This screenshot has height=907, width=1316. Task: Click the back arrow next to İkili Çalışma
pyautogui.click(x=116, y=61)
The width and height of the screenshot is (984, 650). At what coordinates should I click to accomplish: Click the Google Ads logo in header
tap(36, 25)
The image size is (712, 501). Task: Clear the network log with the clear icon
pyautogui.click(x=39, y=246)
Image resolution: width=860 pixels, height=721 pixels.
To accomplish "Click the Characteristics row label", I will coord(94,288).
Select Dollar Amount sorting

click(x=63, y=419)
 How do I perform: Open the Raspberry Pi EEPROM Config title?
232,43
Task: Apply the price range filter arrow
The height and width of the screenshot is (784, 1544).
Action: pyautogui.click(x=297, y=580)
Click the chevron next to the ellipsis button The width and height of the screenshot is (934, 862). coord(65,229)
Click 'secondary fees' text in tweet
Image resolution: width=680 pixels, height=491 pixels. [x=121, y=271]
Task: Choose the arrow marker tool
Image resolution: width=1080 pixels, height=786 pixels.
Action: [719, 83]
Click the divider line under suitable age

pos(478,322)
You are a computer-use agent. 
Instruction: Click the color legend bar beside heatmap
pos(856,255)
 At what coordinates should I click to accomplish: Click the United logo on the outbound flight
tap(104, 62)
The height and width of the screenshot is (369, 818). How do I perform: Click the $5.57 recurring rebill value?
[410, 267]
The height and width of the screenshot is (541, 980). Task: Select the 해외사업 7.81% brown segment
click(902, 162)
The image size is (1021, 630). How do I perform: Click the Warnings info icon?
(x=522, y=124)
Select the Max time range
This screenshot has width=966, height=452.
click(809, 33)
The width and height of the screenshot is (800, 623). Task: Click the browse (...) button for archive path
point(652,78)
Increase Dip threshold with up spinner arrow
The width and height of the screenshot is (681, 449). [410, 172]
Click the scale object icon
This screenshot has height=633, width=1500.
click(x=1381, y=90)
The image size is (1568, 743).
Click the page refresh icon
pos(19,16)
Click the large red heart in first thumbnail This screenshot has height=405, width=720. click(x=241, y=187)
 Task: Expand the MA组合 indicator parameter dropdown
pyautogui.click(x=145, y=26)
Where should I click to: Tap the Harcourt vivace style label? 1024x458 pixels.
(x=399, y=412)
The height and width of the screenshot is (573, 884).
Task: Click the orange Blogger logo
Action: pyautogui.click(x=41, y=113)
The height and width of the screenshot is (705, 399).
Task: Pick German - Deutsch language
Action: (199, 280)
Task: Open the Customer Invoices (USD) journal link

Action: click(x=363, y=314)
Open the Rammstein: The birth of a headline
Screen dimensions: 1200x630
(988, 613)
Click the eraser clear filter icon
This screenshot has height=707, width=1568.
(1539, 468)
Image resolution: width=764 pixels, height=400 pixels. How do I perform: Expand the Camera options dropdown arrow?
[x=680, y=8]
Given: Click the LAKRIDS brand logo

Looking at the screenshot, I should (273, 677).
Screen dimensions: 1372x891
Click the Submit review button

++++++++++++++++++++

> _What the exercise asks_:
Give the listing again with "dropdown" swapped for "menu" everywhere, leaving everything else unchanged.

> _Solution to this exercise_:
This screenshot has height=907, width=1316. Task: Click the back arrow next to İkili Çalışma
pyautogui.click(x=116, y=61)
The width and height of the screenshot is (984, 650). At what coordinates should I click to accomplish: Click the Google Ads logo in header
tap(36, 25)
The image size is (712, 501). Task: Clear the network log with the clear icon
pyautogui.click(x=39, y=246)
Image resolution: width=860 pixels, height=721 pixels.
To accomplish "Click the Characteristics row label", I will coord(94,288).
Select Dollar Amount sorting

click(x=63, y=419)
 How do I perform: Open the Raspberry Pi EEPROM Config title?
232,43
Task: Apply the price range filter arrow
The height and width of the screenshot is (784, 1544).
Action: pyautogui.click(x=297, y=580)
Click the chevron next to the ellipsis button The width and height of the screenshot is (934, 862). coord(65,229)
Click 'secondary fees' text in tweet
Image resolution: width=680 pixels, height=491 pixels. [x=121, y=271]
Task: Choose the arrow marker tool
Image resolution: width=1080 pixels, height=786 pixels.
Action: [719, 83]
Click the divider line under suitable age

pos(478,322)
You are a computer-use agent. 
Instruction: Click the color legend bar beside heatmap
pos(856,255)
 At what coordinates should I click to accomplish: Click the United logo on the outbound flight
tap(104, 62)
The height and width of the screenshot is (369, 818). How do I perform: Click the $5.57 recurring rebill value?
[410, 267]
The height and width of the screenshot is (541, 980). Task: Select the 해외사업 7.81% brown segment
click(902, 162)
The image size is (1021, 630). How do I perform: Click the Warnings info icon?
(x=522, y=124)
Select the Max time range
This screenshot has width=966, height=452.
click(809, 33)
The width and height of the screenshot is (800, 623). Task: Click the browse (...) button for archive path
point(652,78)
Increase Dip threshold with up spinner arrow
The width and height of the screenshot is (681, 449). [410, 172]
Click the scale object icon
This screenshot has height=633, width=1500.
click(x=1381, y=90)
The image size is (1568, 743).
Click the page refresh icon
pos(19,16)
Click the large red heart in first thumbnail This screenshot has height=405, width=720. click(x=241, y=187)
 Task: Expand the MA组合 indicator parameter menu
pyautogui.click(x=145, y=26)
Where should I click to: Tap the Harcourt vivace style label? 1024x458 pixels.
(x=399, y=412)
The height and width of the screenshot is (573, 884).
Task: Click the orange Blogger logo
Action: pyautogui.click(x=41, y=113)
The height and width of the screenshot is (705, 399).
Task: Pick German - Deutsch language
Action: (199, 280)
Task: Open the Customer Invoices (USD) journal link

Action: click(x=363, y=314)
Open the Rammstein: The birth of a headline
Screen dimensions: 1200x630
(988, 613)
Click the eraser clear filter icon
This screenshot has height=707, width=1568.
(1539, 468)
Image resolution: width=764 pixels, height=400 pixels. How do I perform: Expand the Camera options menu arrow?
[x=680, y=8]
Given: Click the LAKRIDS brand logo

Looking at the screenshot, I should (273, 677).
Screen dimensions: 1372x891
Click the Submit review button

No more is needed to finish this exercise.